На этот упрек отвечу, что на одном из многочисленных этапов своего жизненного пути я тоже завел несколько грядок моркови, капусты, салата и кольраби; сделал я это, в сущности, под влиянием романтических побуждений, желая испытать иллюзию фермерской жизни. Вскоре обнаружилось, что я обязан каждый день съедать по сто двадцать редисок, так как больше никто в доме их есть не хотел. Через неделю я утопал в капусте, а затем наступила оргия кольраби, твердой, как дерево. Бывали такие недели, когда я вынужден был по три раза в день жевать салат, только чтоб его не выбрасывать. Я ни в какой мере не хочу портить удовольствие огородникам; но пускай они сами едят то, что наплодили. Если б меня заставили пожирать свои розы или закусывать ландышами, то я, наверно, потерял бы к ним подлинное уважение. Козел может стать садоводом, но садоводу трудно стать козлом, чтобы общипывать свой сад.

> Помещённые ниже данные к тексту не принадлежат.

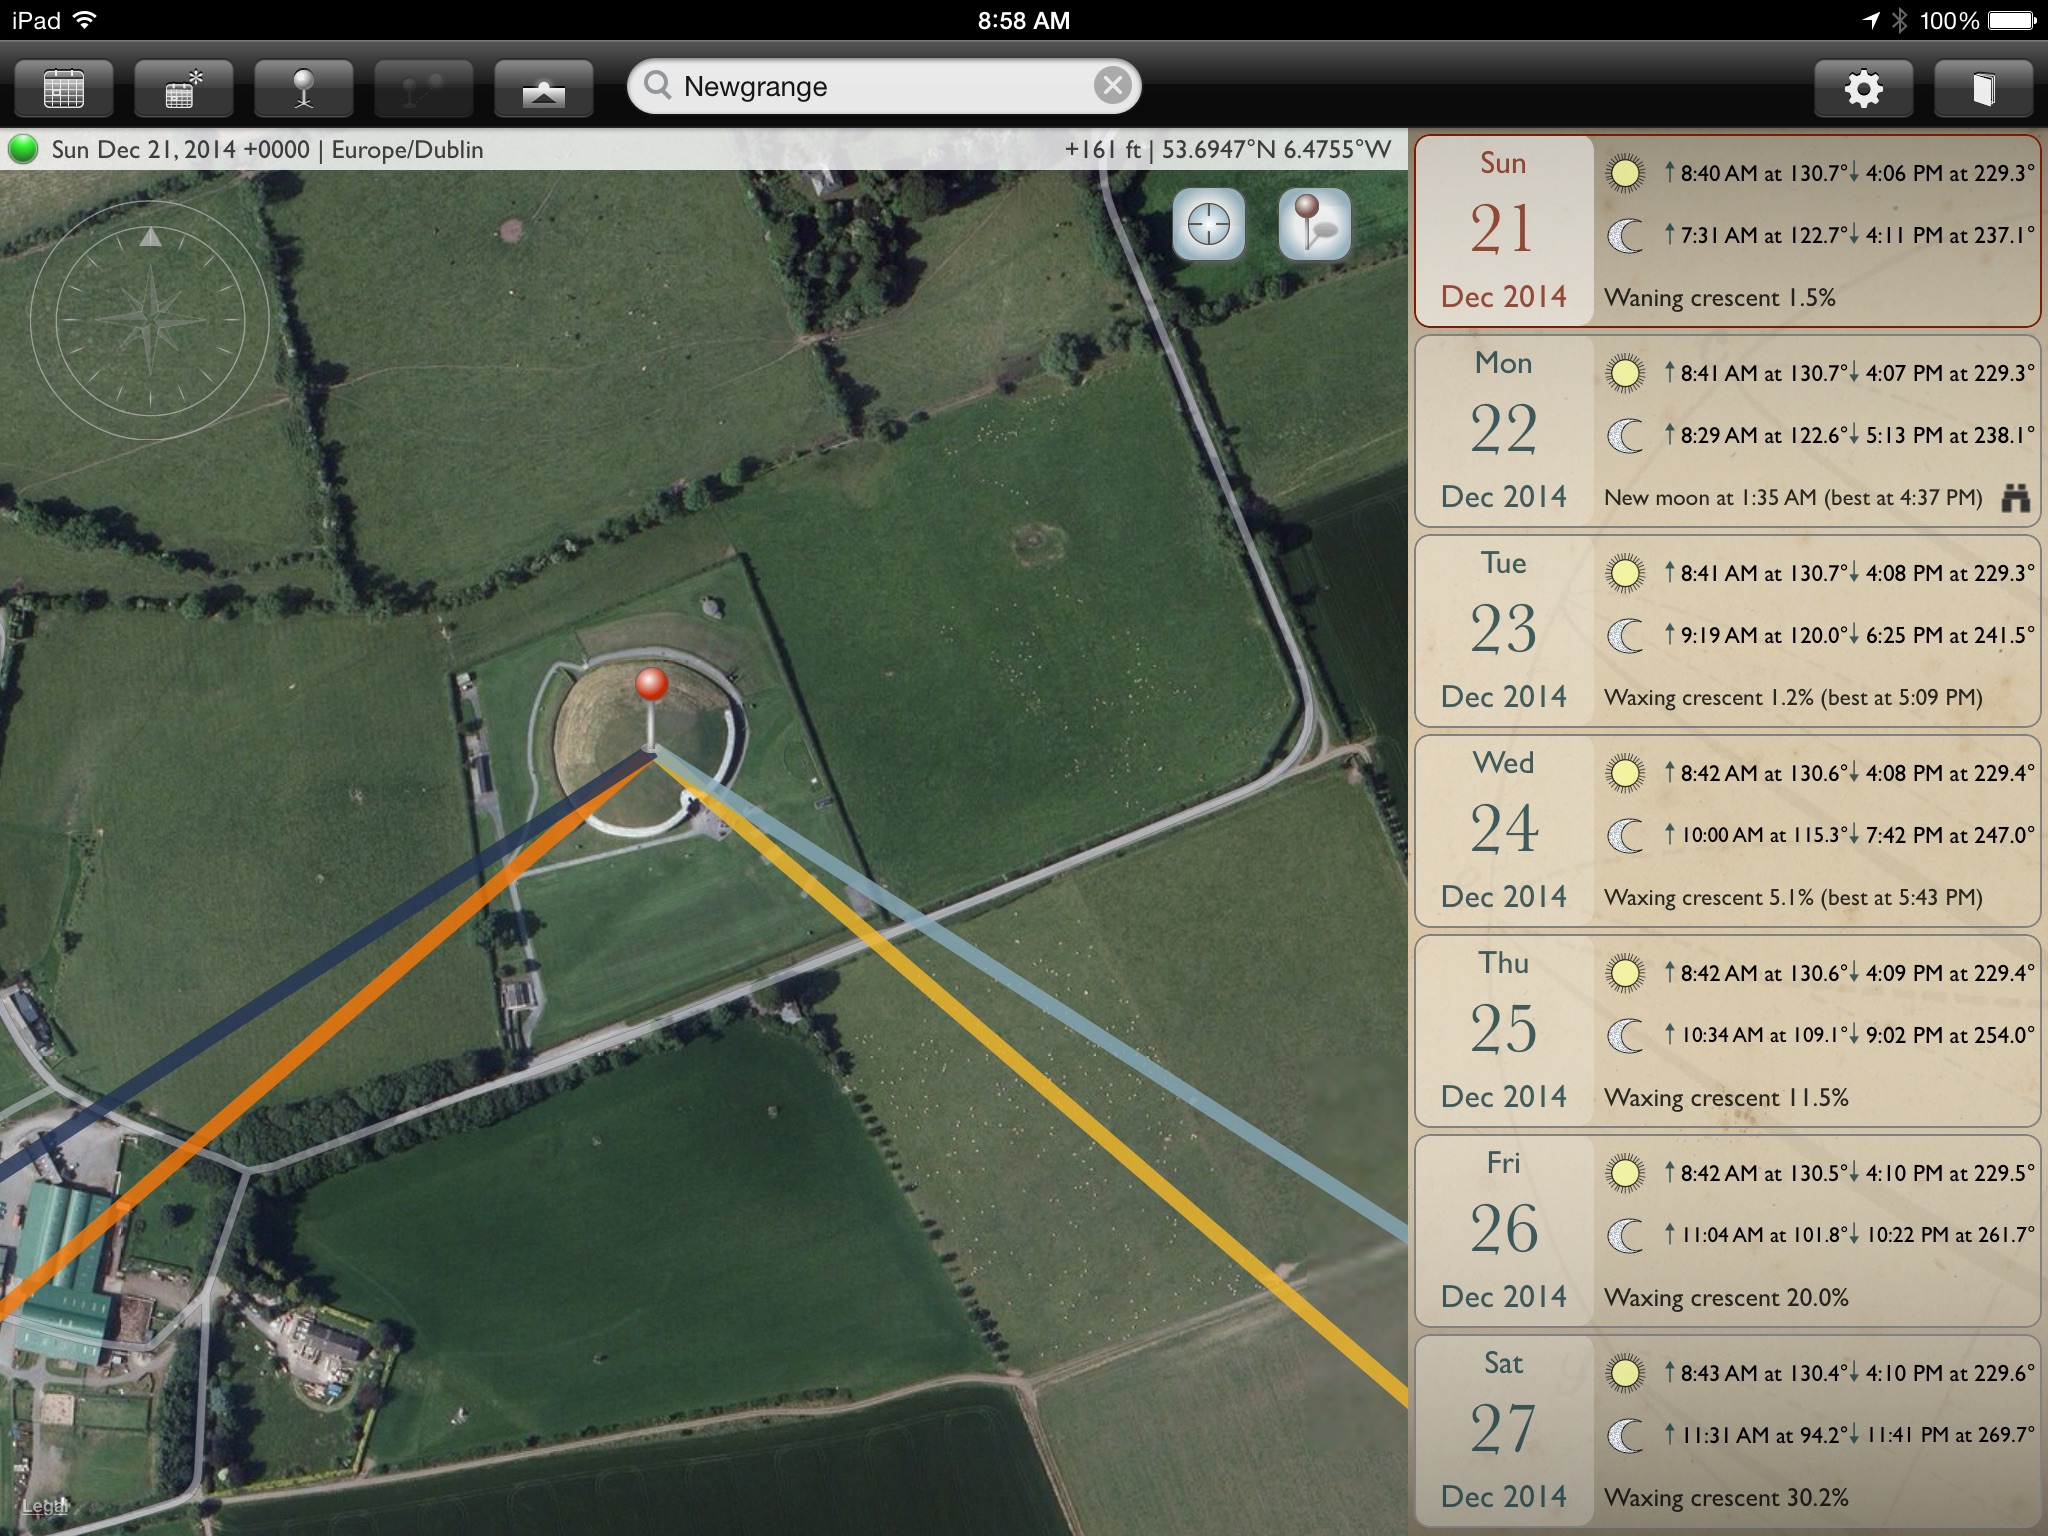The width and height of the screenshot is (2048, 1536).
Task: Select the primary map pin tool
Action: click(x=304, y=88)
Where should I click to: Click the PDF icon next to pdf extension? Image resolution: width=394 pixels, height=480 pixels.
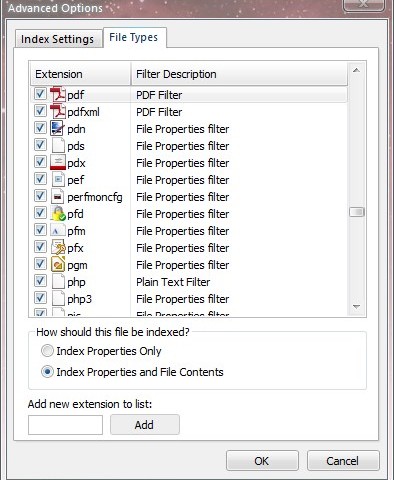[58, 94]
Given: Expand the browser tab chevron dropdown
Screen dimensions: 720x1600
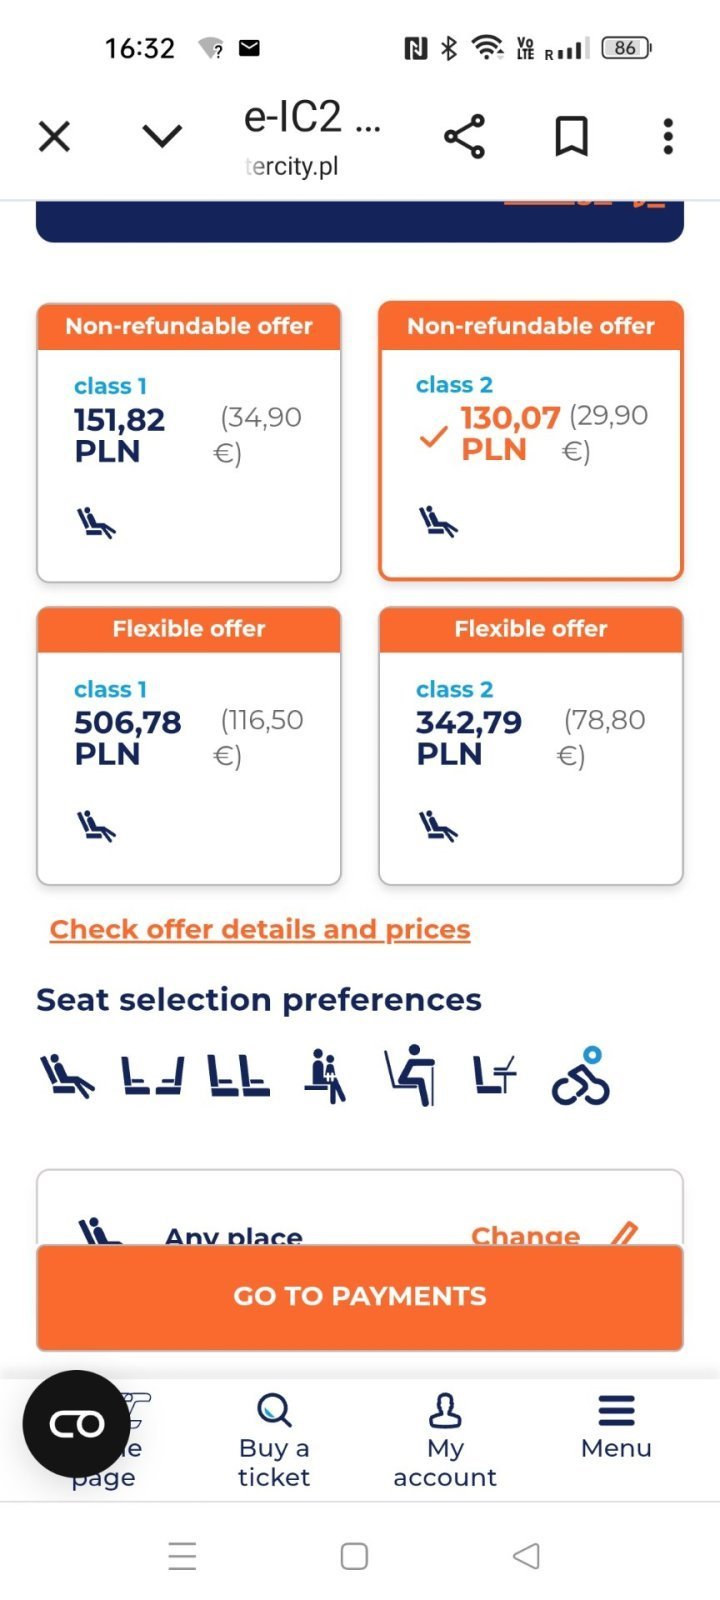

К тому же у нас, садоводов, и без того много врагов: воробьи и дрозды, дети, улитки, уховертки и тли. Спрашивается, с какой стати затевать нам еще войну с гусеницами? Или натравливать на себя бабочек боярышниц?

Каждый обыватель хоть раз в жизни мечтает о том, что он сделал бы, если бы стал на один день повелителем. Что касается меня, я наладил бы, организовал и отменил за один день тысячу вещей. В частности, издал бы, так сказать, Малиновый Эдикт. Это был бы запрет всем садоводам, под угрозой отсечения правой руки, сажать малину возле изгородей. Ну скажите пожалуйста, почему ваш сосед должен мириться с тем, что посреди его рододендронов вдруг вылезут неистребимые побеги малинника из вашего сада? Малина расползается под землей на целые метры во все стороны; ни забор, ни стена, ни канава, ни даже колючая проволока, ни запретительная надпись — для нее не помеха. Выставит свой прут посреди ваших гвоздик или пупавок — и подите разговаривайте с ней! Чтоб все ваши малиновые плодники побила тля! Чтобы малиновым побегам прорасти в вашей постели! Чтоб у вас бородавки выросли с крупную малину! Во всяком случае, если вы честный, порядочный садовод, не сажайте у изгородей малины, рдеста, подсолнечников и прочих растений, попирающих, если можно так выразиться, частнособственнические права вашего соседа.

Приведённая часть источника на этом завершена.